The authors explored several issues of quality of care in family child care homes. Variables examined included the relationship between structural and process indicators and provider knowledge of child development and health care practices.
The Study
  • There are several levels of quality that can be measured in family child care:
    • Structural - training, education, group size, and
    • Process - responses to developmental and behavioral attentiveness.
  • Regulations are often only related to structural indicators. However, research shows that process indicators are crucial to child development.
  • A review of the literature found that quality in licensed family child care provider homes was often much higher than in unlicensed homes. Other research has found that years of experience had no relationship with quality of care. However, there is a positive relationship between education in child care and quality of care.

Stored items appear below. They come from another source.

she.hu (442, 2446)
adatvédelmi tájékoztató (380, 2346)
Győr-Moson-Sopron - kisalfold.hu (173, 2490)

  • The authors of this study wanted to find out if there was a relationship between structural and process indicators. Would one influence the other?
The Methods
  • Thirty-one providers in four poorer Northern California counties participated in the study. Over 80% of the providers were white and the rest were of Hispanic descent. Almost 90% were licensed homes and experience ranged from just under one year to 13 years, with an average of 4.6 years.
  • Two observations were made at each participant’s home over a two-month period.
The Findings
  • Overall, providers were rated Adequate on the Family Day Care Rating Scale (FDCRS) with lower scores on the Social subscale and higher scores on the Learning subscale. The Home Observation for the Measurement of the Environment Scale (HOME) indicated that most providers showed consistent stimulation for learning.
  • Other measures showed adequate knowledge of infant development but less so on knowledge of child health care practices.
  • Those providers that had training in family child care tended to have higher process quality scores, fewer negative interactions with children, and more awareness of health and safety issues when compared to untrained providers.
  • Overall, training not licensure was more significantly related to better quality care.
R2P Evaluation
The findings imply that there is benefit in including process indicators in regulations.